>> BEGIN EXTRACTED TEXT

Charles Luther Sifford (June 2, 1922 – February 3, 2015) was an American professional golfer who was the first African American to play on the PGA Tour. He won the Greater Hartford Open in 1967 and the Los Angeles Open in 1969. He also won the United Golf Association's National Negro Open six times, and the PGA Seniors' Championship in 1975.

For his contributions to golf, Sifford was inducted into the World Golf Hall of Fame in 2004. He was awarded the Old Tom Morris Award in 2007, the Presidential Medal of Freedom in 2014, and an honorary doctorate from the University of St Andrews. Lee Trevino referred to Sifford as the "Jackie Robinson" of golf, and Tiger Woods acknowledged that Sifford paved the way for his career.

Early life and career
Sifford was born in Charlotte, North Carolina, in 1922. He began work as a caddy at the age of thirteen. He moved to Philadelphia when he was 17 years old, where he played against local black golfers.

Sifford began golfing professionally in 1948. He competed in the golf tournaments that black golfers organized for themselves as they were excluded from the Professional Golfers' Association of America (PGA). Sifford won the United Golf Association's National Negro Open six times, including consecutive wins from 1952 through 1956. Sifford later worked as a valet and golf instructor to the singer Billy Eckstine, who also financially supported his career when he was unable to find sponsorship.

Sifford first attempted to qualify for a PGA Tour event at the 1952 Phoenix Open, using an invitation obtained by former World heavyweight boxing champion Joe Louis. Sifford was subjected to threats and racial abuse there and at other tournaments.

>> END EXTRACTED TEXT
>> BEGIN ROWS

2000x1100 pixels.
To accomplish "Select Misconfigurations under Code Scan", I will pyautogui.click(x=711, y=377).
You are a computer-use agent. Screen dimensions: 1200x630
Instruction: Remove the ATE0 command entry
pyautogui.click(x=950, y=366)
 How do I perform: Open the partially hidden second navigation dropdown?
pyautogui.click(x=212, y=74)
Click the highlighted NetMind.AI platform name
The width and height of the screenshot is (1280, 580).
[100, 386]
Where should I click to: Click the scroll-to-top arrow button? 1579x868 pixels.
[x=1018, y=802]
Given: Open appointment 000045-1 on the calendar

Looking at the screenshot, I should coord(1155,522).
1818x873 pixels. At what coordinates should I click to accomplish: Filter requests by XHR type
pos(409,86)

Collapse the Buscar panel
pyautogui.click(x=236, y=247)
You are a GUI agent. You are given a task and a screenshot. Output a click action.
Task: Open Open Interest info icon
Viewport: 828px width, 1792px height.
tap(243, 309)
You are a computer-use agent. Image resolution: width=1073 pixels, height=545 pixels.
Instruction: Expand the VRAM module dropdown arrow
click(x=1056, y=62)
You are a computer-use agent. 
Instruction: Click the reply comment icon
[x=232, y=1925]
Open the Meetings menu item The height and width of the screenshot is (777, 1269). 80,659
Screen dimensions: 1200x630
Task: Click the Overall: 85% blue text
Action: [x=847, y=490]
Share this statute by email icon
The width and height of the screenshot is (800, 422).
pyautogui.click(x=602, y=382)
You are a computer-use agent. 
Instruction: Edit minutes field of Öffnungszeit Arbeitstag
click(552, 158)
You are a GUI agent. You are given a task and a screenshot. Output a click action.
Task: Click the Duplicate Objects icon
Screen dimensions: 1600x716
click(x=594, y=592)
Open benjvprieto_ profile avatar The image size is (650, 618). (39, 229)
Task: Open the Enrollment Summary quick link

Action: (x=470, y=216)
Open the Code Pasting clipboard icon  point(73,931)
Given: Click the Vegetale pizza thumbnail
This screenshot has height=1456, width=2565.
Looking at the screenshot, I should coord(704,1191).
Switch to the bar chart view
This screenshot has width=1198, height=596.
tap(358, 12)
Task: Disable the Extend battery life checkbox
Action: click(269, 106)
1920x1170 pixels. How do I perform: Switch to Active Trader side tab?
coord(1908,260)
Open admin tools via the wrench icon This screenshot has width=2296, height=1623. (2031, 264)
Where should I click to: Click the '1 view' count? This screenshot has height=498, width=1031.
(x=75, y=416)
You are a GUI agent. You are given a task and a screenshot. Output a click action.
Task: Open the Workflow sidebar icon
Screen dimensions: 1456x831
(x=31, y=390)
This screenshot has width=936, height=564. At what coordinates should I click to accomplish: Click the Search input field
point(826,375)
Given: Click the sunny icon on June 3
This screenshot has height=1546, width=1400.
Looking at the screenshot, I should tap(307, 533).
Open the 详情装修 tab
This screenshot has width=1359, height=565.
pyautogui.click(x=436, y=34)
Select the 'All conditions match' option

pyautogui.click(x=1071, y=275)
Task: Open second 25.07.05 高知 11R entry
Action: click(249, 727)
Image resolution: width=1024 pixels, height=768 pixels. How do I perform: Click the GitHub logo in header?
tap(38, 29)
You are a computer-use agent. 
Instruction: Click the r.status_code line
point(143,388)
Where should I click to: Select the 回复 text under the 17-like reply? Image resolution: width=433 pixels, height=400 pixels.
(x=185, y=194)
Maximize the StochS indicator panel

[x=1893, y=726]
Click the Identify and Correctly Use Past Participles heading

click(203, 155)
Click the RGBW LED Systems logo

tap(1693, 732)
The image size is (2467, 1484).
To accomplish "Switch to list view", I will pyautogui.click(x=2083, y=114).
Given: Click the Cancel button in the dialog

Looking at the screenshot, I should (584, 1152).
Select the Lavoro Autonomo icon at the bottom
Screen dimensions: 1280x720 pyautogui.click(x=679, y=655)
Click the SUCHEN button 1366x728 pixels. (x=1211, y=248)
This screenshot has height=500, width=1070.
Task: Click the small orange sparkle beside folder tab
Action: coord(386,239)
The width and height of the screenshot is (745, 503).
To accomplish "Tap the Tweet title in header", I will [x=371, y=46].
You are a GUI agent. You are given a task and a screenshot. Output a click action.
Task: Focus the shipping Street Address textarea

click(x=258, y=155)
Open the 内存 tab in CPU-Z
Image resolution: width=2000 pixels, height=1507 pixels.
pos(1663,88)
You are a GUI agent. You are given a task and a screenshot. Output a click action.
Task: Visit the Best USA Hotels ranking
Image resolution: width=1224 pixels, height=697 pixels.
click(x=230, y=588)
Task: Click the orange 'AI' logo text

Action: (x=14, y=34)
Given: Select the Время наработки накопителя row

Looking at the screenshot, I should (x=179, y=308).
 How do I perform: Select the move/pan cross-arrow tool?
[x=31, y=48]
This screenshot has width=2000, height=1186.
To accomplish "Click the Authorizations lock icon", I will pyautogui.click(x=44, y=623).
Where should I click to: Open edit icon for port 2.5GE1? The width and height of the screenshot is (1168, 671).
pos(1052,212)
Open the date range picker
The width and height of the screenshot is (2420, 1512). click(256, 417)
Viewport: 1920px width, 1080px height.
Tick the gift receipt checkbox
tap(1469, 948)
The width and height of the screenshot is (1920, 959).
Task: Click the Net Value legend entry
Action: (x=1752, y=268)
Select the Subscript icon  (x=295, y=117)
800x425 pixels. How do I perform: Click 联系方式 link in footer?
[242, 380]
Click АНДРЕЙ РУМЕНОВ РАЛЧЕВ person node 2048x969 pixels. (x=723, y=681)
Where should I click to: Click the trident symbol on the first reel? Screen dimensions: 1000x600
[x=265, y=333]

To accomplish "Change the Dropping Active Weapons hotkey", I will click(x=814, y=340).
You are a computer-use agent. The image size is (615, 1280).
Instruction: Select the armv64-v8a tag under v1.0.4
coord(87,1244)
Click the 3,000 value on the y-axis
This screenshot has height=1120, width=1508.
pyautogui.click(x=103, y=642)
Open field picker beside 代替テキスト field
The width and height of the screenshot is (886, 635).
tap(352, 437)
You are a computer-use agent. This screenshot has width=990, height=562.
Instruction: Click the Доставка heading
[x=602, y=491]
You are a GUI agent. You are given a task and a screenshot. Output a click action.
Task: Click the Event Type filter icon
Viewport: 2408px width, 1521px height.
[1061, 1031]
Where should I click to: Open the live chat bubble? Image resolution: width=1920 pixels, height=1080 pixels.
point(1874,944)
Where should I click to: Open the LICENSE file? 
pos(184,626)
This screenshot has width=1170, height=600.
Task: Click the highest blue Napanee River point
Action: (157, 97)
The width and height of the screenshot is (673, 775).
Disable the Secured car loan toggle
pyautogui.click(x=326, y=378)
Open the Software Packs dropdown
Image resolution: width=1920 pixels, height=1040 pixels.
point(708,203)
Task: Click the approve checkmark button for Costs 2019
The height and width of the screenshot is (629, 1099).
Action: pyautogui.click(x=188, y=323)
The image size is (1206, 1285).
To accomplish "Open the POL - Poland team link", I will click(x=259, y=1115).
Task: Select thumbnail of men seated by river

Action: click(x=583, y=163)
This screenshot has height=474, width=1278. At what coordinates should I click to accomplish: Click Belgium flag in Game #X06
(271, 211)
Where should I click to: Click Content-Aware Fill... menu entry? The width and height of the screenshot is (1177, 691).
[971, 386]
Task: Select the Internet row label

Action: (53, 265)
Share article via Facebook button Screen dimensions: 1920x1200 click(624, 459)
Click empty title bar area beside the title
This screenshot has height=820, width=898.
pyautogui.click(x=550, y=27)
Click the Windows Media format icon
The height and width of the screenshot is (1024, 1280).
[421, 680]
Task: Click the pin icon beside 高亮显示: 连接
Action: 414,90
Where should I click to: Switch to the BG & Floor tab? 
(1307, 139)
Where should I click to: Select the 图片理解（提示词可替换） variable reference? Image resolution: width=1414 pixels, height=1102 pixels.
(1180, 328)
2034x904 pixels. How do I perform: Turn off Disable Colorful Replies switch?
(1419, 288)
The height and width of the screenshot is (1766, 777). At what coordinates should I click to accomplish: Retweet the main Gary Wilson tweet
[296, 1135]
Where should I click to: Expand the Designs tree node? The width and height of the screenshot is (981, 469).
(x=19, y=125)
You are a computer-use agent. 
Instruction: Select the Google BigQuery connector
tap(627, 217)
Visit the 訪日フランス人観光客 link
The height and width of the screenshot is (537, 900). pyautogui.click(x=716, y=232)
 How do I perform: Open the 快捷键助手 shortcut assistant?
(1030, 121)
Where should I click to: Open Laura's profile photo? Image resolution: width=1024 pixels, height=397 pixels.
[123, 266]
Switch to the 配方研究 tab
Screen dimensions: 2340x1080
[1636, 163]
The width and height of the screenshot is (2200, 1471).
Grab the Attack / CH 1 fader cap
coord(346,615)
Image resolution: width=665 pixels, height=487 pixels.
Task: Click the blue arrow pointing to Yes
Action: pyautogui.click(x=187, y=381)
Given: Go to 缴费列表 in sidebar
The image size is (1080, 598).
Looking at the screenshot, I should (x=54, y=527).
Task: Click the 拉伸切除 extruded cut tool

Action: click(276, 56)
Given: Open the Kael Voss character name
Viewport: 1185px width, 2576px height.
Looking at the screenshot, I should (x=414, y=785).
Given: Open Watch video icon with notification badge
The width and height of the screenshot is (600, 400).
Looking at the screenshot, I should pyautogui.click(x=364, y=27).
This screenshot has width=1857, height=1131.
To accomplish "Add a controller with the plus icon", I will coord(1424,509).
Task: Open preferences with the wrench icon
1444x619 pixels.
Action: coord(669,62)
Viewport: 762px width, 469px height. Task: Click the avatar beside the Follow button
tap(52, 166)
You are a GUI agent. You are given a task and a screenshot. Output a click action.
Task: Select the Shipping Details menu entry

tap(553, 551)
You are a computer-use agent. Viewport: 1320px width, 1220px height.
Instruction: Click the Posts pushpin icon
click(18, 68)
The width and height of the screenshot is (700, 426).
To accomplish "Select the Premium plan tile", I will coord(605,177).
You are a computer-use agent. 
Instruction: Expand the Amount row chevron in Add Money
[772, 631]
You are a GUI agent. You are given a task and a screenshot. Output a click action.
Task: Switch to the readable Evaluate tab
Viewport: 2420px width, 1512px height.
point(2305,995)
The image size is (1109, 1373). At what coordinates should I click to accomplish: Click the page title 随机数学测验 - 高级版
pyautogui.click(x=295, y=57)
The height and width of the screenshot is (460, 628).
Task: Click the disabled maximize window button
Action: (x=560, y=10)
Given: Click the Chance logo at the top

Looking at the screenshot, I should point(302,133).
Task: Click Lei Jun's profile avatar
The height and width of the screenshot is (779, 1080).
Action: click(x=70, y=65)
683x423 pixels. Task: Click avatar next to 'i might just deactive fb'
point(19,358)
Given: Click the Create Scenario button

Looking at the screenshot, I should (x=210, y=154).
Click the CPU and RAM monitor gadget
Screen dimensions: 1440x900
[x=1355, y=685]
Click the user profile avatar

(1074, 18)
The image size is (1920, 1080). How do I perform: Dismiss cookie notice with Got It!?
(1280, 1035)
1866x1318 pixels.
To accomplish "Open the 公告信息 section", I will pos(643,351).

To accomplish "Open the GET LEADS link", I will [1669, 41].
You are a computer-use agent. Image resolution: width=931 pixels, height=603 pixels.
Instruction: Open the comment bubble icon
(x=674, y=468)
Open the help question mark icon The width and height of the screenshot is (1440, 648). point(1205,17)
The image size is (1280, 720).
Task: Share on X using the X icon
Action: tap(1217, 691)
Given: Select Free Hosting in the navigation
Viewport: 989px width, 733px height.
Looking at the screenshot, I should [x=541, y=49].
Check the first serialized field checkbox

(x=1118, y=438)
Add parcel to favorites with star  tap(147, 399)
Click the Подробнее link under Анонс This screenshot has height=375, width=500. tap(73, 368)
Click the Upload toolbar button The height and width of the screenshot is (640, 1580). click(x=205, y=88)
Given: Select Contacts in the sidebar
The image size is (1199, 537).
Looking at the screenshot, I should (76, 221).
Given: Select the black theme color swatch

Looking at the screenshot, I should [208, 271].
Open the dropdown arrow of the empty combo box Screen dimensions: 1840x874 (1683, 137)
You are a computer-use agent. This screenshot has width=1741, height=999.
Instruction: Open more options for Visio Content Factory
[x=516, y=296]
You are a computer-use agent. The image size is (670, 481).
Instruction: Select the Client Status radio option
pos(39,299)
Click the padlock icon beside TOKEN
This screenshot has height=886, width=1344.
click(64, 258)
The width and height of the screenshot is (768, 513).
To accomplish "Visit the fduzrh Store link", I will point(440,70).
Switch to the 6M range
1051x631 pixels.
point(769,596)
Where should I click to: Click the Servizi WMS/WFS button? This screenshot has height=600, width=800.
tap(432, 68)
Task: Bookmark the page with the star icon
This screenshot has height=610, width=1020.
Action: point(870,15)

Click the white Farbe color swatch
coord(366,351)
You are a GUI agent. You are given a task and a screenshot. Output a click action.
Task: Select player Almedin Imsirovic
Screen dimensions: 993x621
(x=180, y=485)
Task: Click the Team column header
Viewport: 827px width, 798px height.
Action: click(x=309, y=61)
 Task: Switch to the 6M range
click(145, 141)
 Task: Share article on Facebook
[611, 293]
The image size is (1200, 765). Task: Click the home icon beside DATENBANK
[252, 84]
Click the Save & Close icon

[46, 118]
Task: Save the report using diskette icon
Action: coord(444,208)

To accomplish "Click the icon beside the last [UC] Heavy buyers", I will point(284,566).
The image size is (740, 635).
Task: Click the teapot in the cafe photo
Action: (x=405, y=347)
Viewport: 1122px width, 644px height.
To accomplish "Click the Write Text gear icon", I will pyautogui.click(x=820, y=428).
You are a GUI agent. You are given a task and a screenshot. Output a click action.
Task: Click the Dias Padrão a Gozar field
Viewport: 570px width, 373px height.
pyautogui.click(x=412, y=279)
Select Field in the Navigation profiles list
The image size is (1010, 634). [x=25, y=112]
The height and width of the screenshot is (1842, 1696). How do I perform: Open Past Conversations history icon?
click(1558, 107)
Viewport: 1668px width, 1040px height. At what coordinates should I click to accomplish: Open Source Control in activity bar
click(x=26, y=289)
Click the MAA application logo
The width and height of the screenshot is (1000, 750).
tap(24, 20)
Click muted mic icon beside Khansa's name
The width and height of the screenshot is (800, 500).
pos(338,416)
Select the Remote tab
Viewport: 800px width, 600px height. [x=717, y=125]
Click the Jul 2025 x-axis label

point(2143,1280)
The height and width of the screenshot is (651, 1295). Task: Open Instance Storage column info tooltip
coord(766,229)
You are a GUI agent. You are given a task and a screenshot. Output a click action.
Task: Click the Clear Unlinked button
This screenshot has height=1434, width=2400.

>> END ROWS

▶ [JOB A]
Based on the biography of Charles Sifford, does each statement below agree with it? Answer yes or no for each, and quote the words of the biography that decide it.
(i) Sifford was born in Philadelphia.
(ii) Sifford won the Greater Hartford Open in 1967.
(iii) Sifford was inducted into the World Golf Hall of Fame in 2007.
▶ [JOB B] Translate this sentence from the Charles Sifford biography into Spanish: "He began work as a caddy at the age of thirteen."
▶ [JOB C] Pick up the biography of Charles Sifford after its last sentence and continue it.

▶ [FINAL ANSWER A]
(i) No: "Sifford was born in Charlotte, North Carolina, in 1922."
(ii) Yes: "He won the Greater Hartford Open in 1967"
(iii) No: "Sifford was inducted into the World Golf Hall of Fame in 2004."

▶ [FINAL ANSWER B] Comenzó a trabajar como caddie a los trece años.

▶ [FINAL ANSWER C]
In 1957, Sifford won the Long Beach Open, which was not an official PGA Tour event, but was co-sponsored by the PGA and had some well-known white players in the field. Sifford competed in the U. S. Open in 1959 for the first time, and tied for 32nd place. He became a member of the Tour in 1961, thus becoming the first African-American to join the PGA Tour. He went on to win two official money events, the 1967 Greater Hartford Open and the 1969 Los Angeles Open, and finished in the top 60 in overall winnings in his first nine years as a member of the PGA Tour. He also won the 1963 Puerto Rico Open and at the 1971 Sea Pines. He tied for 21st place at the 1972 U.S. Open, his best finish in a major tournament. He competed in the PGA Seniors' Championship, then the leading tournament for golfers over fifty, winning the event in 1975.

Personal life
Sifford's wife, Rose, died in 1998. They had two sons, Charles Jr. and Craig.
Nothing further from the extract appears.